J'avais ouvert cette année 2006 sur la dénonciation d'un coup de griffe au principe de laïcité et de neutralité de la puissance publique, fusse t-elle municipale. Vais-je devoir la clore de la même façon?
L'affaire a lieu à Ploermel, petite commune du Morbihan, où le maire, UMP de son état, n'a rien trouvé de mieux que d'autoriser et de financer en partie une statue de Jean-Paul II, haute de 9 mètres. Ce en totale violation de deux articles de la loi de 1905: l'article 2 qui stipule explicitement que la République ne subventionne aucun culte; et l'article 28 qui interdit "d'élever ou d'apposer aucun signe ou emblème religieux sur les monuments publics ou en quelque emplacement public que ce soit, à l'exception des édifices servant au culte, des terrains de sépulture dans les cimetières, des monuments funéraires, ainsi que des musées ou expositions".
La défense de l'élu en question, Paul Anselin, reprend les arguments maints fois entendus sur l'hommage à "un chef d'État étranger, un géant du siècle dernier, le tombeur du communisme". Après Saint-Etienne, après Paris, combien de fois va t-on nous resservir cette messe? D'autant que le premier conseiller du maire, Patrick Le Diffon, vend en fait la mèche en déclarant que "cela va attirer du monde" et en évoquant la création d'un "circuit Jean-Paul II entre Ploërmel et le sanctuaire voisin de Sainte-Anne d'Auray". Et le maire d'en rajouter en espérant que ce lieu devienne "un lieu de pélerinage". On est bien loin de la chute du communisme.
Ultime provocation, l'inauguration était prévue pour le 9 décembre, jour anniversaire de la loi de 1905! Elle a finalement eu lieu le lendemain, jour du seigneur.
Cet évènement en apparence épiphénomènique, fait écho à des déclarations récentes de Benoit XVI devant un parterre de juristes catholiques italiens, déclarations qui reflètent une conception bien particulière de la laïcité (saine laïcité dit-il, encore un nouveau qualificatif marketing après ouverte, plurielle, et je ne sais quoi d'autre), et en particulier de la neutralité de l'espace public.

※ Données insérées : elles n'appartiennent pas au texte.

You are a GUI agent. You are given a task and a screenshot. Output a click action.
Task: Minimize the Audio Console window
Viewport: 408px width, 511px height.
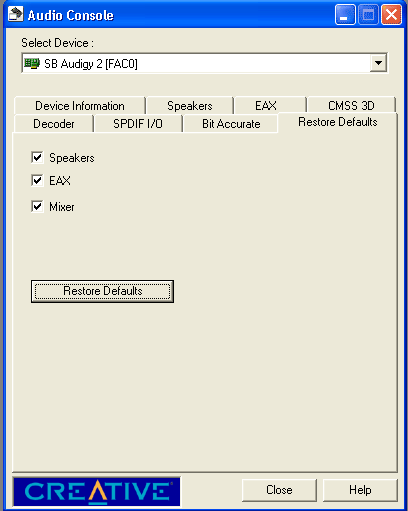[345, 15]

Benoit XVI a ainsi dénié à la laïcité le droit " d'exclure les symboles religieux des lieux publics : les bureaux, les écoles, les tribunaux, les hôpitaux, les prisons". Il y a là d'ailleurs une confusion savamment entretenue entre des lieux publics et des lieux privés d'une part (bureaux et écoles), et des lieux qui relève de la responsabilité de l'Etat, et donc qui se doivent, selon le principe de neutralité de l'Etat découlant de la laïcité, de n'afficher aucun signe religieux particulier, et des lieux privés d'autre part (qu'il y ait des crucifix dans des écoles catholiques, ce n'est pas le problème de l'Etat, qu'il y en ait dans une mairie ou dans un tribunal, c'est contraire à la laïcité).
Question innocente: qui remet petit à petit en cause la neutralité de la sphère publique et la laïcité de l'Etat? Qui le premier déterre la hache de guerre? Les soit-disants "bouffe-curés" ou les vrais "bouffe-laïques"?